Un après-midi de juin, comme je sommeillais, je me vis tout d'un coup dans une chambre inconnue. N'était un lit monumental qui en occupait le fond, cette pièce de dimensions grandioses eût été vide, mais, je ne sais comment, l'absence de meubles donnait une impression de faste. Un fleuve de lumière et d'air tiède inondait l'espace entre des murs d'une blancheur éclatante. Par la fenêtre ouverte arrivait jusqu'à moi un son merveilleux, magique. Sans doute bâtissait-on dans le voisinage, assez loin cependant pour que le bruit de ce travail ne fût qu'une espèce de murmure sonore. Ou plutôt, je crois que la chambre où je me tenais devait être au dernier étage d'une haute maison, en bordure du Champ de Mars *, si bien que les cris des scies perdaient de leur strideur en s'élevant dans le ciel et que le fracas des machines, atténué par la distance, semblait le bourdonnement de monstrueux insectes. Mais cette rumeur où je reconnaissais l'activité des hommes, un autre son la dominait, si profond, si dur et si grave que jusqu'au fond de ma poitrine j'en ressentais un frémissement et un choc. Peut-être de lourds marteaux heurtant des poutres de fer produisaient-ils ces vibrations retentissantes, mais pour moi quelqu'un venu des régions inhumaines faisait entendre la voix géante du destin.

Sur le lit reposaient deux corps nus. Étendus côte à côte, dans la plus grande immobilité, leurs mains seules se touchaient par les extrémités des doigts. De temps en temps, il flottait sur les paupières et le front des dormeurs l'ombre d'un geste invisible. J'admirais en silence leurs membres déliés et robustes et la respiration heureuse qui enflait leur poitrine et creusait leurs flancs. Aucun effroi, aucune pensée contraire ne les faisait tressaillir. Cette chair lisse qui recueillait la lumière connaissait de la souffrance l'idée seule qu'en peut donner le plaisir. Ces lèvres entrouvertes n'avaient jamais supplié; pas une larme n'avait alourdi les cils dont l'ombre palpitait quelquefois sur leurs joues. Mon cœur se mit à battre. Il existait donc une chose que la tristesse n'effleurait point. J'en avais le spectacle sous les yeux. Le bruit de fer montait autour de moi comme un flot et se confondait avec les pulsations de mon sang.
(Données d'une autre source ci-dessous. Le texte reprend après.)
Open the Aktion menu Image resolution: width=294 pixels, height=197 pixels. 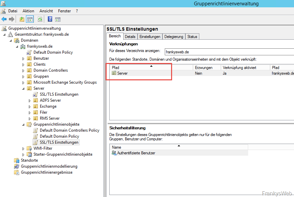28,11
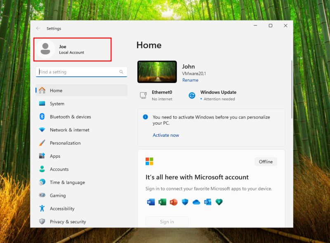Click the desktop wallpaper thumbnail preview
This screenshot has height=243, width=330.
tap(157, 72)
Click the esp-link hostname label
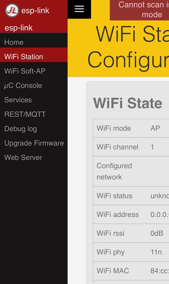Screen dimensions: 169x284 [19, 28]
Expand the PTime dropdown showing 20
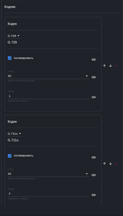This screenshot has width=123, height=216. tap(48, 174)
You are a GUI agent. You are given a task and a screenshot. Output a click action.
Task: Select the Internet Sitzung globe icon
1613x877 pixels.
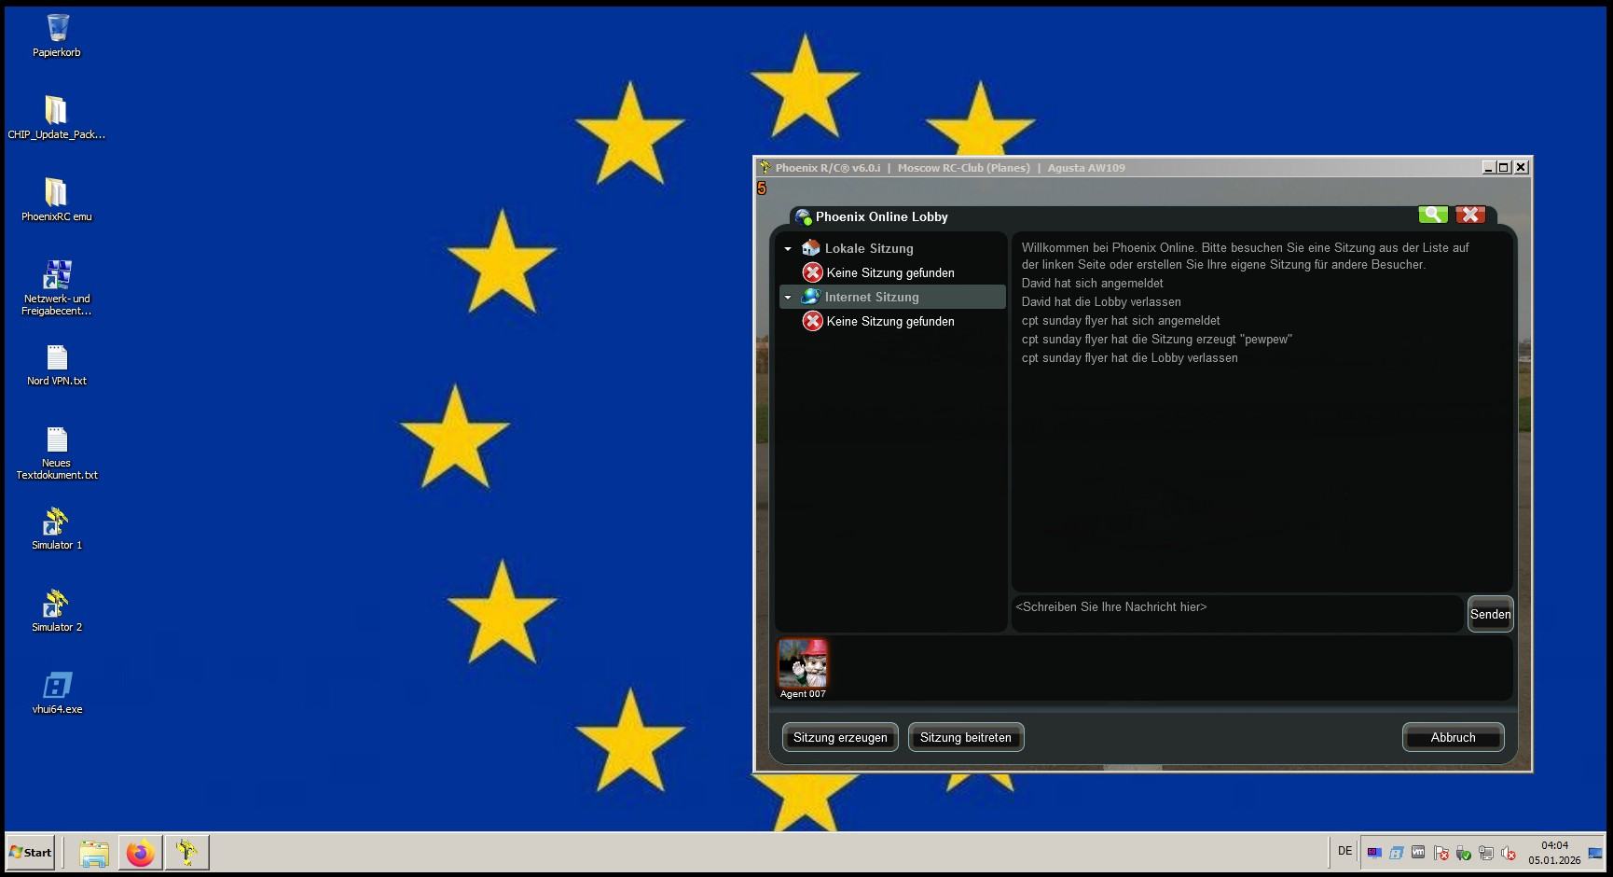(x=810, y=297)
Une veine tremblait au cou des dormeurs. Je regardai plus attentivement les deux corps : j'étais l'un et j'étais l'autre. Oui, la joie qui les parcourait ainsi que deux courants animés d'un mouvement sans fin, c'était en moi qu'elle trouvait sa source. Mon seul cœur envoyait la vie jusqu'au bout de ces doigts qui s'emmêlaient. Alors, dans le tumulte et la lumière, je fus saisi d'une émotion si violente qu'elle sembla m'arracher l'âme, et je me réveillai en nage.

Ce rêve m'instruisit mieux sur ma vraie nature que toutes les méditations et tous les gestes dictés par mon désir. Je sus que j'étais voué aux sens *. Ainsi apparaissaient les premières limites imposées à mon être. J'en éprouvai moins d'humiliation que de plaisir, car ma vanité était si forte que je trouvais un bonheur presque égal à m'abaisser qu'à m'élever.